REVIEW: Love Sarah
Anjelica Rankin | On 01, Jul 2020
When acclaimed baker Sarah unexpectedly dies, her daughter does what she can to make her own, and her mother’s, dreams come true in Love Sarah: a whimsically British story about grief, family, and food.
Sarah, played by former The Great British Bake Off contestant Candice Brown, is killed in a tragic cycling accident right before the opening of her dream bakery in Notting Hill. Her business partner and best friend Isabella (Shelley Conn), scrambles to save the money she invested in Sarah’s dream, only to have Sarah’s charmingly obstreperous daughter convince to her to try and open the bakery anyway.
Of course, they have to persuade Sarah’s mother Mimi (Celia Imrie) to join them, which is only made more difficult by the fact Mimi wasn’t speaking to Sarah at the time of her death. What follows is a heart-warming tale of three generations of women working together to open a bakery that appeals to a multicultural London.
The emotional backbone of Love Sarah is its themes: found family, grief, and reconciliation. These give the film great heart and emotion and, while there are moments to laugh, there are also moments to cry. To me, the movie is all about home. Home for immigrants living in London, home for Sarah’s daughter Clarissa (Shannon Tarbet), and home for Mimi, who missed her chance to reconnect with Sarah.
The struggle of a small business trying to find success will be a familiar story for businesses operating in a time of COVID-19, which director Eliza Schroeder couldn’t have predicted but still handles thoughtfully. While Clarissa, Mimi, and Isabella encounter a lot of challenges, they work hard for big, and small, victories. It’s a message of hope for business owners facing hard times. The three women impart some valuable lessons for these business owners: be determined, be flexible, and don’t be afraid to rely on those around you.
The journey to open the bakery is the best part of Love Sarah. It’s exciting to see the gang (Clarissa, Mimi, Isabella, and eventually Michelin star chef Matthew and inventor Felix) become business partners, friends, and, finally, family. If you’ve ever watched Schitt’s Creek, it’s like watching the conception of Rose Apothecary. There is humour, tension, personality clashes, and the satisfaction of watching them overcome challenges. I could watch a whole series about the gang and their bakery.
Since I love anything to do with the bakery, I may be slightly biased, but a lot of the film’s subplots didn’t seem to go anywhere. For example, even though Felix has a soft spot in my heart, I couldn’t figure out why he was there. Possibly, to install the bakery’s security system but, even then, they had no trouble with break-ins before or after his arrival.
This wouldn’t be so distracting if it was the only instance. However, there were other times when my focus was pulled away from my beloved bakery gang and onto seemingly superfluous things. It was almost like the subplots were competing to see which was the most relevant to the film’s main conflict, with only a few of them winning.
That’s not to say I didn’t enjoy it when the story moved away from the bakery, I just would have liked to see more balance between the storylines.
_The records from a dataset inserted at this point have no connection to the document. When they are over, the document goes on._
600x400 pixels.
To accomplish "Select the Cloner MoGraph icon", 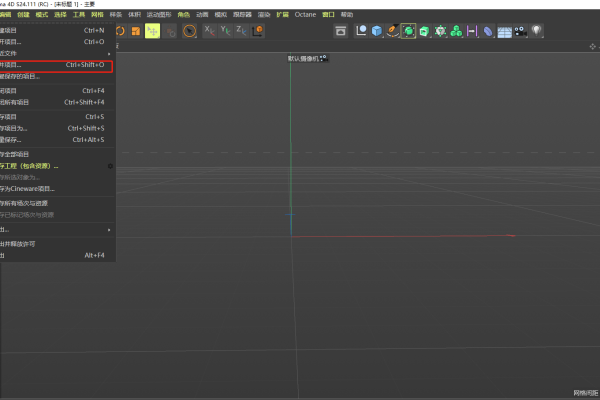I will pyautogui.click(x=455, y=32).
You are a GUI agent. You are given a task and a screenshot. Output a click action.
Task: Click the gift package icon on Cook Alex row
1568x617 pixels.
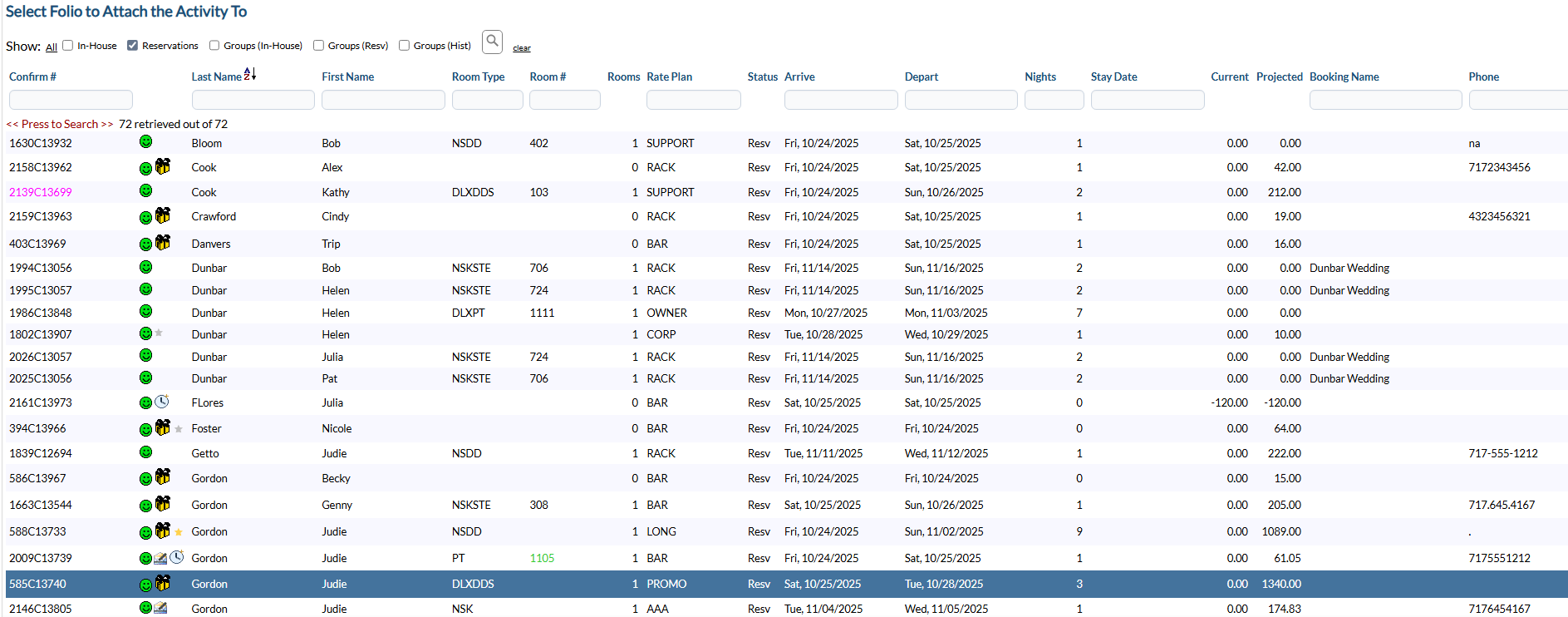[163, 166]
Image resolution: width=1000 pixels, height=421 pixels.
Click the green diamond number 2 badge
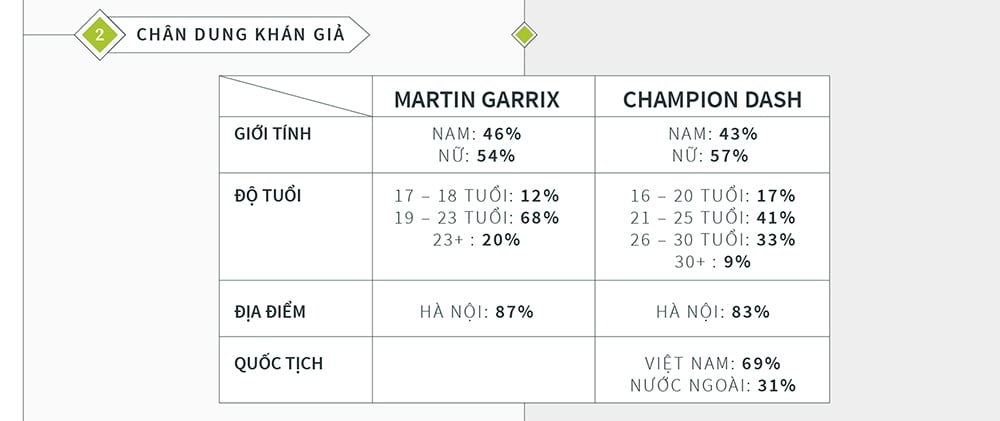[x=99, y=34]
I like that we didn’t know who Clarissa’s father was, I’m just not sure why there were three different people searching for the answer.
The way I know I’ve liked a movie is by how excited I am to tell people about it. Whenever I would run into my sister in the hallway while watching Love Sarah, I couldn’t help but relay the trials and tribulations of the bakery gang to her. There’s something magical about watching these women come together to honour the dream of their deceased friend, mother, and daughter.
Love Sarah is a heart-warming watch about three generations of women uniting to remember their lost loved one in the best way they know how: to achieve Sarah’s goal and become a family along the way.
As one of the first major theatrical releases to mark the re-opening of Australian cinemas, and following its successful showing at the New Zealand box office where it’s held the No.1 spot for the last few weeks, Rialto Distribution’s LOVE SARAH will open this Thursday (2 July) on approximately 180 screens nationally.